ANKARA: Turkey’s ambitions to become a regional leader with a “zero problems” foreign policy have been left in tatters by the Syrian civil war, rising sectarian tensions and a fresh diplomatic fallout with Egypt.
The predominantly Sunni Muslim Nato member state is now seeking to mend fences with Shia powers Iraq and Iran to restore its waning clout in the Middle East in the wake of the Arab spring uprisings.
The Syrian conflict has upset the balance of power in Turkey’s backyard and dealt a blow to Prime Minister Recep Tayyip Erdogan’s lofty regional goals, his stature on the international stage also tarnished by the wave of anti-government protests that gripped the country in June.
Disputes with Israel, Cyprus and Armenia also linger on, while the spat with Cairo came to a head Saturday when Egypt’s military rulers expelled Turkey’s ambassador over Erdogan’s support for ousted Islamist president Mohamed Mursi. “Today Turkey is a country which is drifting alone in a vacuum,” said Faruk Logoglu, deputy head of the secular Republican People’s Party (CHP) and a former ambassador to Washington.
Turkey now has no ambassadors in three key regional states: Egypt, Israel and Syria. “In fact there is ‘no zero problem’ policy left to talk about,” said Sinan Ulgen, chairman of the Istanbul Centre for Economics and Foreign Policy Studies.

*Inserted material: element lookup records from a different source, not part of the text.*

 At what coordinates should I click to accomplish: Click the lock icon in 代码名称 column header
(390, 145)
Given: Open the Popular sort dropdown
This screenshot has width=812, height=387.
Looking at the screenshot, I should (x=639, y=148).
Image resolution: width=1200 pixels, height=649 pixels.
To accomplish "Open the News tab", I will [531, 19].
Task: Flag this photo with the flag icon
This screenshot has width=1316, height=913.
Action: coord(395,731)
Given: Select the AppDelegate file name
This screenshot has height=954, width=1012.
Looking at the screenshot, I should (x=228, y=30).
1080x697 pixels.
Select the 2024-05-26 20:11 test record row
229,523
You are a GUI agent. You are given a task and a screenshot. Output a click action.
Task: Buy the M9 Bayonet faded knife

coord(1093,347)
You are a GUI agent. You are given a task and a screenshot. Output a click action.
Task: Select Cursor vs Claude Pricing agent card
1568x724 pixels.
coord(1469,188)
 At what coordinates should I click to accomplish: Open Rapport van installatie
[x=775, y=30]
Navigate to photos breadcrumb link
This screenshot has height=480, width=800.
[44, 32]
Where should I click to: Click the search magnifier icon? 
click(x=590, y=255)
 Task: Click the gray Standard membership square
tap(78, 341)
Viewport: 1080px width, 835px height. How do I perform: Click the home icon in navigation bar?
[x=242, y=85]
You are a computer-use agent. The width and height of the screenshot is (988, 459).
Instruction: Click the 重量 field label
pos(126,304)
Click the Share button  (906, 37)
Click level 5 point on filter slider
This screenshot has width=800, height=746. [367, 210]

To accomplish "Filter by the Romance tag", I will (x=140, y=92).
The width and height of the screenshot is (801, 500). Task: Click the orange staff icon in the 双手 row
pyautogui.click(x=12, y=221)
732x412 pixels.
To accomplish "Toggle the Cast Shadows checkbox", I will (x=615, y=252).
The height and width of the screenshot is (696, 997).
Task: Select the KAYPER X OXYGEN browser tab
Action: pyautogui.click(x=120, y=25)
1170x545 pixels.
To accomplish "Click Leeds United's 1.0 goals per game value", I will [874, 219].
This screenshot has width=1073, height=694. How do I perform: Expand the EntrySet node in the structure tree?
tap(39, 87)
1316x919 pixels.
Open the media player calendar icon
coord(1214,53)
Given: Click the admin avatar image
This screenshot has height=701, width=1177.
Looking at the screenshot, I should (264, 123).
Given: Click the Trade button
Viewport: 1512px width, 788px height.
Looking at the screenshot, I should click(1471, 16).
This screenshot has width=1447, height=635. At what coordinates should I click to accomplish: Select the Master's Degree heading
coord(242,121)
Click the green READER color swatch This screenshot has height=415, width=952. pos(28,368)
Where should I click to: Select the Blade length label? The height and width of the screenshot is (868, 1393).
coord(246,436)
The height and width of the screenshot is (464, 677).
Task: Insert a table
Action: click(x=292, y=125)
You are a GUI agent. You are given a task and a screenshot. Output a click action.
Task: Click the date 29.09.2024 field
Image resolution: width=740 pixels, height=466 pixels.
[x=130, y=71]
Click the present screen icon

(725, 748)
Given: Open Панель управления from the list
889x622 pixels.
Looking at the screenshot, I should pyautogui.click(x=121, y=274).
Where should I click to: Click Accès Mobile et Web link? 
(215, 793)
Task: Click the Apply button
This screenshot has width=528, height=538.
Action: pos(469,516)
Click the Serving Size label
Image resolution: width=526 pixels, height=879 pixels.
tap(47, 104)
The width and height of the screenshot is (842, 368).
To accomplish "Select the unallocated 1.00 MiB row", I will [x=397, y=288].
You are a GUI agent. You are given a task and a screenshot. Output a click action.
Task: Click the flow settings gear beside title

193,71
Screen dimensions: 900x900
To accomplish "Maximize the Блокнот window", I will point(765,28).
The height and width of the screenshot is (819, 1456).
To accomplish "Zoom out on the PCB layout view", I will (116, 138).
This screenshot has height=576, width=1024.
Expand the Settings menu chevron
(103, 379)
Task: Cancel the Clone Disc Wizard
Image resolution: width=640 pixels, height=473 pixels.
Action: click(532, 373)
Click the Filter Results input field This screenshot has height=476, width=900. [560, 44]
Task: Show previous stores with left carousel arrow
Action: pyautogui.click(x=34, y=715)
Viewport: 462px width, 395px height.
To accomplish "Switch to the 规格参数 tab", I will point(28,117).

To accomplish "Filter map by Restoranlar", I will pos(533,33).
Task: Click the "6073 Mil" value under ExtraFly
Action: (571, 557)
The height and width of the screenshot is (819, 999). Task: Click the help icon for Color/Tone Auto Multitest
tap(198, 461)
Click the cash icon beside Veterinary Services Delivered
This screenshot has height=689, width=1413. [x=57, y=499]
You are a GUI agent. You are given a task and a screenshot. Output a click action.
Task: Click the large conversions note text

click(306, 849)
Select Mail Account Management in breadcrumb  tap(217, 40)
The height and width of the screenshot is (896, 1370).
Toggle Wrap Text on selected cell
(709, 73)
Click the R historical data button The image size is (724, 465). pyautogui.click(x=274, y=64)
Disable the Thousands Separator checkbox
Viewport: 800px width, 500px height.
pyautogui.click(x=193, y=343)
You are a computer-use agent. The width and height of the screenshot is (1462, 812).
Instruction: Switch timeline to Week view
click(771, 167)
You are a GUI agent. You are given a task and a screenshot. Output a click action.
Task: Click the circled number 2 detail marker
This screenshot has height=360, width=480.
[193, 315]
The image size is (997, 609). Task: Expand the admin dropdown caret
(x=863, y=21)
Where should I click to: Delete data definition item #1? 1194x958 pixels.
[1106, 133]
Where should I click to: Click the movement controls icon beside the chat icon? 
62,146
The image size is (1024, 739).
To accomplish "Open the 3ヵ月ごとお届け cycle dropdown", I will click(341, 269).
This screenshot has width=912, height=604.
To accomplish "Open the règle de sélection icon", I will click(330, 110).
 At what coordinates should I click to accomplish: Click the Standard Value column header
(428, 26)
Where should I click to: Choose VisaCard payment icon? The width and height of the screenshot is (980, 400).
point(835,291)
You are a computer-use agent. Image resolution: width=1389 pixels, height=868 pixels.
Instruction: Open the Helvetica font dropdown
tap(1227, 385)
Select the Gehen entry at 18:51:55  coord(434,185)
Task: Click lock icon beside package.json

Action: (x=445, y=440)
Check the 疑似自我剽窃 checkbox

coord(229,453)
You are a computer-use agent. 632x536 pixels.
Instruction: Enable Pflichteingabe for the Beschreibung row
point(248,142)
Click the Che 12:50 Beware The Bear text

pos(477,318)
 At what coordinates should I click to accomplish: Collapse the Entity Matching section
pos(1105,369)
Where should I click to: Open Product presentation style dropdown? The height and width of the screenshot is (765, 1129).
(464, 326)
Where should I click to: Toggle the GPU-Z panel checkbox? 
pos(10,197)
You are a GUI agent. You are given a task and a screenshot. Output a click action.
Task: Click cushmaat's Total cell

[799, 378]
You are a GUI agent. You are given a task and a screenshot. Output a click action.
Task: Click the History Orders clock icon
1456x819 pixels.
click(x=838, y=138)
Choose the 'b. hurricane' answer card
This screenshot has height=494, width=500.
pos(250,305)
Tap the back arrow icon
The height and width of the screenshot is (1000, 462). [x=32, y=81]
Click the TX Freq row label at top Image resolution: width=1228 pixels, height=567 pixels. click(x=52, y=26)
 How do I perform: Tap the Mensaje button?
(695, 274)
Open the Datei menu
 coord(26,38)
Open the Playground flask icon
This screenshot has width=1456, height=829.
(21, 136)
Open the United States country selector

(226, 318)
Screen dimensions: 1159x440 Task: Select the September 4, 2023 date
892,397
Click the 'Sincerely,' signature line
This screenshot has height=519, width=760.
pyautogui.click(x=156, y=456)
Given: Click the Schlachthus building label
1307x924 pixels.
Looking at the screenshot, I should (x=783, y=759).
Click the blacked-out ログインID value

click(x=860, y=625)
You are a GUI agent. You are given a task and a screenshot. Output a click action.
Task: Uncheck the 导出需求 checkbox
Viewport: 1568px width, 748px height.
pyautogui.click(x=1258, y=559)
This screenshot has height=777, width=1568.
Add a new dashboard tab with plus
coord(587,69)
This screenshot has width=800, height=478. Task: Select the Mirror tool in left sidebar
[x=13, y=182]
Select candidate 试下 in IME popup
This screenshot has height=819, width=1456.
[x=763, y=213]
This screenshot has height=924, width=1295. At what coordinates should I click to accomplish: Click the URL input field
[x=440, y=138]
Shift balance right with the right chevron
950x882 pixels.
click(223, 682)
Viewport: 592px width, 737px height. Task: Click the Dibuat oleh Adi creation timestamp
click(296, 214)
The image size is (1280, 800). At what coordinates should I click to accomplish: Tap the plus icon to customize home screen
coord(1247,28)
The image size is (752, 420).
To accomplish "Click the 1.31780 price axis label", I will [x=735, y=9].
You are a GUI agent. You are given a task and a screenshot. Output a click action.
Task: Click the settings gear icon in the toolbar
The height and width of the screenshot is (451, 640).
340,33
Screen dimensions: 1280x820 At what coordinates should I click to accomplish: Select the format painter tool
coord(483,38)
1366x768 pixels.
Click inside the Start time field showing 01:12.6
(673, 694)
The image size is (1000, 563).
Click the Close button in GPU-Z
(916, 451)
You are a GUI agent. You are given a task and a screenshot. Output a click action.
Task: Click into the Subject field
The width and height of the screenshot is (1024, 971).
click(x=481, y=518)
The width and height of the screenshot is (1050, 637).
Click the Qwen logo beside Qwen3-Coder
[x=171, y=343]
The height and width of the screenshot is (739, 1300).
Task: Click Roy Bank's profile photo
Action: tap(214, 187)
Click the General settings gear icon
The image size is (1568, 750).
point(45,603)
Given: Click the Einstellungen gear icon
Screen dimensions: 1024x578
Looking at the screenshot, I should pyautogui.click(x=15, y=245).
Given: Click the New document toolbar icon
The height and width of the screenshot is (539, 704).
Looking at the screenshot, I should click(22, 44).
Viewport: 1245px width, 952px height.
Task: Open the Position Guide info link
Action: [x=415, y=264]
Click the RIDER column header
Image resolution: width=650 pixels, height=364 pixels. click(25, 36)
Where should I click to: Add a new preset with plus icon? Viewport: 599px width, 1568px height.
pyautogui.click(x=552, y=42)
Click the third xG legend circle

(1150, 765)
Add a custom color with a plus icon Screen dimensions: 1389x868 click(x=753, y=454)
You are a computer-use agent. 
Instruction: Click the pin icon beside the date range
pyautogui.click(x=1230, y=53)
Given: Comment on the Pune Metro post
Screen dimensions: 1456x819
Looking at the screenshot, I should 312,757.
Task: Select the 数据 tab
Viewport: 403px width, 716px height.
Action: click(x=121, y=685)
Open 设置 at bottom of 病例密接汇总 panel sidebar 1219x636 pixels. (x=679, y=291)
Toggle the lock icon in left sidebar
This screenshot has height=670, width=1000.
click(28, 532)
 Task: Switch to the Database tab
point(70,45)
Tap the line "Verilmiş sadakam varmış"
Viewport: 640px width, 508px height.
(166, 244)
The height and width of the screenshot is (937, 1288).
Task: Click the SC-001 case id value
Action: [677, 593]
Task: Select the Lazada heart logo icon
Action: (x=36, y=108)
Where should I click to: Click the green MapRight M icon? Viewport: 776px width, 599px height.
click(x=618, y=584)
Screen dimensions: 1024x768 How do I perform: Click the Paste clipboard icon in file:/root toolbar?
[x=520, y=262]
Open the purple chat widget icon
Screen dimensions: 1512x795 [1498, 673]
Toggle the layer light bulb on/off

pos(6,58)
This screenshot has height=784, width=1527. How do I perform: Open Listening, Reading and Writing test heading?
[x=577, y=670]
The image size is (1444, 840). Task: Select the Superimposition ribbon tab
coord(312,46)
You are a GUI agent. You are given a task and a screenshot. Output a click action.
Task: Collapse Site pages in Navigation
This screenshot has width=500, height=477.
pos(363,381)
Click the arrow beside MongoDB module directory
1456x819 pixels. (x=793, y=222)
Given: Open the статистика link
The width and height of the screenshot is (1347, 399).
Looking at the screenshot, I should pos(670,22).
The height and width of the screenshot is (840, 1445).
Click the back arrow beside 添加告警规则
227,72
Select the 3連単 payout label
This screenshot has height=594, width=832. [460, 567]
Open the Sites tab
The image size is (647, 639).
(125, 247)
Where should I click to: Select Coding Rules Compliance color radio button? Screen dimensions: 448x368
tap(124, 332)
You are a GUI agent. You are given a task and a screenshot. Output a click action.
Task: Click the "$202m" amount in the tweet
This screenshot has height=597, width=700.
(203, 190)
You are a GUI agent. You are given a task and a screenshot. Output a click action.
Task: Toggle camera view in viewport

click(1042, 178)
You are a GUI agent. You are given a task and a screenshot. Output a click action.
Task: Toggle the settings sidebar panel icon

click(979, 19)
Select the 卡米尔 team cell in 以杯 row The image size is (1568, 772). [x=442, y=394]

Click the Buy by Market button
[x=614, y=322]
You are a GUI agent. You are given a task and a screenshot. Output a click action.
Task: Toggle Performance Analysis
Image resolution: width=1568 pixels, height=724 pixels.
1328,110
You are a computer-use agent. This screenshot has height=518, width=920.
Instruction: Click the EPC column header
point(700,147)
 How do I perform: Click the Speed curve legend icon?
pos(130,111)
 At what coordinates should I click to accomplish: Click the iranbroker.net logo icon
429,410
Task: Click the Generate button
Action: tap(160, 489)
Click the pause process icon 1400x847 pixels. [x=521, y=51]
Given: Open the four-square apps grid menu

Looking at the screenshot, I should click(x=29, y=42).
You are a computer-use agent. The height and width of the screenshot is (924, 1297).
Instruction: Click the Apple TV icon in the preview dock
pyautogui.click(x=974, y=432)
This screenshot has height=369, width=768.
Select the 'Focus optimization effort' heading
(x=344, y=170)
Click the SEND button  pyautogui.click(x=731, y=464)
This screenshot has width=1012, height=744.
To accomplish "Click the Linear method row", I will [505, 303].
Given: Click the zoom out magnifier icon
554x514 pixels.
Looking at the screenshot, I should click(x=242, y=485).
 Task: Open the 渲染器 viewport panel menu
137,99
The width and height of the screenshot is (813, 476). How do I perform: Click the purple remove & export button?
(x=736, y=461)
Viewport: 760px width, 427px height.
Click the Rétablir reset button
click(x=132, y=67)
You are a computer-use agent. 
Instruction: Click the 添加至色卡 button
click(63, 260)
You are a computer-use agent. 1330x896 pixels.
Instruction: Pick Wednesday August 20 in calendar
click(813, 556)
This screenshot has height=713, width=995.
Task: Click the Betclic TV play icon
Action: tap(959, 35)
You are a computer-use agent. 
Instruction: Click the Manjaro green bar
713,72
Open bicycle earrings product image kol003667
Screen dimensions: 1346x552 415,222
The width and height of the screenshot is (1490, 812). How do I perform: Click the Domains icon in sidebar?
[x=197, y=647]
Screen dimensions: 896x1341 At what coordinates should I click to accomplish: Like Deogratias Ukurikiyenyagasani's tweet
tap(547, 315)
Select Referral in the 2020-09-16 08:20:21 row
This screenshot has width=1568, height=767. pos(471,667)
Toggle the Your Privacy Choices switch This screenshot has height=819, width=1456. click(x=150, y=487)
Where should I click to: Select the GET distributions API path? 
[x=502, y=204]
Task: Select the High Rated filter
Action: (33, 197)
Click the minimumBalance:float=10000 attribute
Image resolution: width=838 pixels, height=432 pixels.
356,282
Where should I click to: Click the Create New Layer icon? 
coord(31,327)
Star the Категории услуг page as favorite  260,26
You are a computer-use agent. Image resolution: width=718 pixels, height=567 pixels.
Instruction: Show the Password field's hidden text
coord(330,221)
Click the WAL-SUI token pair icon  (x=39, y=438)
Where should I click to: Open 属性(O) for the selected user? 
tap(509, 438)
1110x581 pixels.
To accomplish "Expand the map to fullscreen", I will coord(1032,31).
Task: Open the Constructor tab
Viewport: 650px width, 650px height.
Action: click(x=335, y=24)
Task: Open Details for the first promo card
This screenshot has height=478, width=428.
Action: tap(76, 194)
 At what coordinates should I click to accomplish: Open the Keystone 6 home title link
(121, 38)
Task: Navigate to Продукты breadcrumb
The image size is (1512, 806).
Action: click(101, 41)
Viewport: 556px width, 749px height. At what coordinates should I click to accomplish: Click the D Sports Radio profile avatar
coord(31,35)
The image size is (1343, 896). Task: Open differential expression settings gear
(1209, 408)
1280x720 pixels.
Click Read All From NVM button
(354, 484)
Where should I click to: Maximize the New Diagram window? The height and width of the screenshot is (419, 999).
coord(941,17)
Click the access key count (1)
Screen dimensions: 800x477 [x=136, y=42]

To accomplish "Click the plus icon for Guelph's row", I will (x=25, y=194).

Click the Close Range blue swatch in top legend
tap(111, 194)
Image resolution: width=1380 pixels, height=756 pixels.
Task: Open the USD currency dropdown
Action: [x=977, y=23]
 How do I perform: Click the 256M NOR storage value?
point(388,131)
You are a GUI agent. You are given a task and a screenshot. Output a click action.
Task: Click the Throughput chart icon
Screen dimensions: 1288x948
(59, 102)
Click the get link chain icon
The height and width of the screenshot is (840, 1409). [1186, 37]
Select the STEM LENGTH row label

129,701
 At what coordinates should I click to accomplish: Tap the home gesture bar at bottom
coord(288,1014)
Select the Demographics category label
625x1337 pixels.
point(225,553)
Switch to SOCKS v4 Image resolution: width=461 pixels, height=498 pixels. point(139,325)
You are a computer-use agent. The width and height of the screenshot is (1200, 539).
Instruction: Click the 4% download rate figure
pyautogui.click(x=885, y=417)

“Turkey failed to respond through realistic diplomatic moves to the changes in the region in the aftermath of the Arab spring,” he said. Erdogan, accused by critics of becoming increasingly authoritarian after 11 years at the head of a government with its roots in conservative political Islam, defiantly defended his actions as ensuring that Turkey was on the side of the righteous.
“We have supported the struggle for democracy in the world. We never respect those who do not respect the people’s sovereign rights,” he said.
But Ulgen warned the crisis with Egypt would also have wider repercussions, including an impact on Ankara’s partnership with the oil-rich Gulf monarchies. Turkey, he said, was now on a “quest for a new balance” in its foreign policy, hence the overtures to Iraq and Iran.
Ankara’s relations with the two Shia-led powers have been strained since the Syrian uprising erupted in 2011, leaving them on opposite sides of the war.
Faysal Itani from the Atlantic Council, a US think tank, said Turkey’s “early aggressive stance” against President Bashar al-Assad’s regime and its fervent support for the rebels had alienated its neighbours. “Turkey probably saw this as a price worth paying. But I imagine they did not expect the regime to hold out against the rebels for so long,” Itani said.